- Born: 27 May 1681 Edinburgh, Scotland
- Died: 24 September 1751 (aged 70) Marykirk, Aberdeenshire, Scotland
- Spouse: Catherine Keith ​(m. 1703)​
- Children: 10, including William
- Relatives: Anthony Keith-Falconer (grandson)

= David Falconer, 4th Lord Falconer of Halkerton =

English aristocrat

David Falconer, 4th Lord of Halkerton (27 May 1681 – 24 September 1751) was a Scottish peer.
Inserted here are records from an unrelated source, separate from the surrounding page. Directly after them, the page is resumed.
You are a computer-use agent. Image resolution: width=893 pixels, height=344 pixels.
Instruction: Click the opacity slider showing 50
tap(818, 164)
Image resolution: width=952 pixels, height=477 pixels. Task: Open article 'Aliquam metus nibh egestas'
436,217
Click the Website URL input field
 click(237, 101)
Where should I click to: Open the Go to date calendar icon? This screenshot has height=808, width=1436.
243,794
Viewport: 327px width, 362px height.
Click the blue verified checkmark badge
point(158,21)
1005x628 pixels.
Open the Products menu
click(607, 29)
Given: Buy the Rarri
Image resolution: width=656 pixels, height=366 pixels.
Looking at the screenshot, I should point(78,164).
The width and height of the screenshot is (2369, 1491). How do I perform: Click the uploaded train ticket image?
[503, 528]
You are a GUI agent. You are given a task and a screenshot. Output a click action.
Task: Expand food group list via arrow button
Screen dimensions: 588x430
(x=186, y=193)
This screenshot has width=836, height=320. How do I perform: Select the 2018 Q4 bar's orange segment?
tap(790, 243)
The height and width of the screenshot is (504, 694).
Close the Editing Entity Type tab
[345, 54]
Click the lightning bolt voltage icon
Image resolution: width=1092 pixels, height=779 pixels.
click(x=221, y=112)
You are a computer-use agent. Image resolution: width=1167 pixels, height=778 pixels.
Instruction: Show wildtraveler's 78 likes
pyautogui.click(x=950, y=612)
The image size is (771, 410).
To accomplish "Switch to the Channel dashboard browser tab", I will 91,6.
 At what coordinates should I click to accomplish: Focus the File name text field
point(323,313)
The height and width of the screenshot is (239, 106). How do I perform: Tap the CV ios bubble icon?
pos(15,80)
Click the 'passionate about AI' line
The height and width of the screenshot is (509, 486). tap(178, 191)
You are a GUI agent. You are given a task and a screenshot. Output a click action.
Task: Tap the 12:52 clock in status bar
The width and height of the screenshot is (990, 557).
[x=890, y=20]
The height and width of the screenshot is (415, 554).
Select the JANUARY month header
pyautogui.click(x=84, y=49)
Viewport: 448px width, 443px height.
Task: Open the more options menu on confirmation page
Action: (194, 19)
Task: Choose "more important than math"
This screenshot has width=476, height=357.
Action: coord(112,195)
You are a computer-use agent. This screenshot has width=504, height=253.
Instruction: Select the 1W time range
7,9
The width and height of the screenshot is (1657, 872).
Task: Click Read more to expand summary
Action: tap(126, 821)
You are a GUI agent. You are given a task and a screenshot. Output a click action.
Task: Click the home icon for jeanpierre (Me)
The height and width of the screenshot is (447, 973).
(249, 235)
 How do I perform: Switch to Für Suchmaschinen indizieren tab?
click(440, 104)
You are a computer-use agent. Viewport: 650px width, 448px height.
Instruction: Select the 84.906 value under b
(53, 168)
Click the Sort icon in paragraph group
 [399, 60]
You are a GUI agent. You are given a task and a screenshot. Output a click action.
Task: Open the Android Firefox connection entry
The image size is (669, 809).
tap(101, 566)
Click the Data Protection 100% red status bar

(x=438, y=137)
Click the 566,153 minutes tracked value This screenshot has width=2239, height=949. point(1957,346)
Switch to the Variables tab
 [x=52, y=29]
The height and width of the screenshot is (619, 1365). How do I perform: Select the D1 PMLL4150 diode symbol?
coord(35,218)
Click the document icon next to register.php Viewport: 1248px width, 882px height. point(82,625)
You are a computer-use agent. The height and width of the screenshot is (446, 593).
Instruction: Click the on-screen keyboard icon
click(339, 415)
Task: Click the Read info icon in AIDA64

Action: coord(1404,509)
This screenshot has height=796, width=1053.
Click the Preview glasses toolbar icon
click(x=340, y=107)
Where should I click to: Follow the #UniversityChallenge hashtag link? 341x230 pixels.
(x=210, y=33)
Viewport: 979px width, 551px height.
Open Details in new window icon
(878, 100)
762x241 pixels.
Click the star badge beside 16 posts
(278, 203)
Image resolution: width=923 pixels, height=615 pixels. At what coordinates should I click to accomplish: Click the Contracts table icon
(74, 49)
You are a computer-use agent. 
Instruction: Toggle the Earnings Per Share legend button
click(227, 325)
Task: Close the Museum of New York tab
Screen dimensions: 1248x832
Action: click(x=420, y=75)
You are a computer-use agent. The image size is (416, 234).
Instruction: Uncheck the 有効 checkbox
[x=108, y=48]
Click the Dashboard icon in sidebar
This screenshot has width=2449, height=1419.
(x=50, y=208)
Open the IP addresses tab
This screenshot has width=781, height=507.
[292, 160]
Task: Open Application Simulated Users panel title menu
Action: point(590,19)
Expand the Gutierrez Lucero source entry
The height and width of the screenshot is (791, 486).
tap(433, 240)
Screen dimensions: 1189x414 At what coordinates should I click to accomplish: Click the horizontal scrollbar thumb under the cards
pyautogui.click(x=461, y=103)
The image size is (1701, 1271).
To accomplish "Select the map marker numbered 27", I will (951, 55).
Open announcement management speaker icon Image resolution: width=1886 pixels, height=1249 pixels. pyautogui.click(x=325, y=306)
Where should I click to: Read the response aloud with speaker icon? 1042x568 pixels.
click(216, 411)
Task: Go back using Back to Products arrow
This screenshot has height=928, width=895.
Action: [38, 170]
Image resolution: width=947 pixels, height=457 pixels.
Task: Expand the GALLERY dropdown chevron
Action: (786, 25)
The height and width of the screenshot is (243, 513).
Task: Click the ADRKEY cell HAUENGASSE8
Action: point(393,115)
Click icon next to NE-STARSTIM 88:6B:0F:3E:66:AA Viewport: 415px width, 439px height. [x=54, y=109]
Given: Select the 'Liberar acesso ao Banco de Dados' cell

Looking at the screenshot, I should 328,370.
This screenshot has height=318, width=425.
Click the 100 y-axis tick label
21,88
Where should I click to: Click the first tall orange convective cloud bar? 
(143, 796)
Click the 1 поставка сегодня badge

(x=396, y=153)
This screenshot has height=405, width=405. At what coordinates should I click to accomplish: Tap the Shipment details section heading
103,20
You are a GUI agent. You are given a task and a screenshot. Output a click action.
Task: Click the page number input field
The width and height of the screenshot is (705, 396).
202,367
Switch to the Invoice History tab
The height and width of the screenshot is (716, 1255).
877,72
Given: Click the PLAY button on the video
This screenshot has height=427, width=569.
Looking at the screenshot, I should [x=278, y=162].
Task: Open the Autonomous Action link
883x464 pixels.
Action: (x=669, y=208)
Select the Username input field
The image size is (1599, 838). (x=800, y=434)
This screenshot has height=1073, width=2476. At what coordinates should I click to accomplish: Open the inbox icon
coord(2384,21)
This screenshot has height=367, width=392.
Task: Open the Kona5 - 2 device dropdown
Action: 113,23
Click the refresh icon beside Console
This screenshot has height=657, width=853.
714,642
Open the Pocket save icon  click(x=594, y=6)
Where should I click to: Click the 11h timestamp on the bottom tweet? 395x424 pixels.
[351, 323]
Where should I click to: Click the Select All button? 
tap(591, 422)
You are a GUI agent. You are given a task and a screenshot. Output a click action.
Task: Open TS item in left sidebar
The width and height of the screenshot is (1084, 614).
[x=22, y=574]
He held the title from 1724 to 1751.

==Early life==

Descendants survey pedigree graph of the "Lords Falconer of Halkerton".

Falconer was born on 27 May 1681 in Edinburgh. He was the son of Sir David Falconer of Newton and Mary Norvell. He was a grandson of Sir David Falconer and the former Margaret Hepburn. His grandfather was the brother of the Sir Alexander Falconer the first Lord Falconer of Halkerton.

==Career==
In 1724, he succeeded David Falconer (the grandson of Sir Alexander Falconer, 1st Lord Falconer of Halkerton, his grandfather's brother) as the 4th Lord Falconer of Halkerton in the Peerage of Scotland.

==Personal life==
On 23 December 1703, David Falconer married Lady Catherine Margaret Keith in Keith Hall in Marykirk. She was the daughter of William Keith, 2nd Earl of Kintore. Together, they were the parents of:

- Alexander Falconer, 5th Lord Falconer of Halkerton (b. c. 1707), who married Frances Mackworth (1731–1814), a daughter of Herbert Mackworth and Lady Jane Noel (daughter of Edward Noel, 1st Earl of Gainsborough) in 1757. After his death she married Anthony Browne, 7th Viscount Montagu in 1765.
- William Falconer, 6th Lord Falconer of Halkerton (b. c. 1712), who married Rembertina Maria van Iddekinge (d. 1779), a daughter of Burgomaster Pieter Rembt van Iddekinge of Groningen, Netherlands.
- Hon. David Falconer (b. c. 1716), who married Ms. Lamplugh of co. Cumberland.
- Hon. Catherine Falconer (1717–1748).
- Hon. John Falconer of Jamaica (b. 1718).
- Hon. Jean Falconer (1719–1797), who married James Falconer of Monkton and Balnakettle (d. 1779).
- Hon. James Melvin Falconer of Monkton (1750–1779).
- Hon. Mary Falconer (1721–1775).
- Hon. George Falconer of Phesdo (c. 1722–1780), a Capt. of the Royal Navy who married Hannah (née Ivie) Hardy (widow of Lt. Hardy).
- Hon. Marjory "May" Falconer (1723–1787), who married George Norvell of Boghall and Deans in 1759.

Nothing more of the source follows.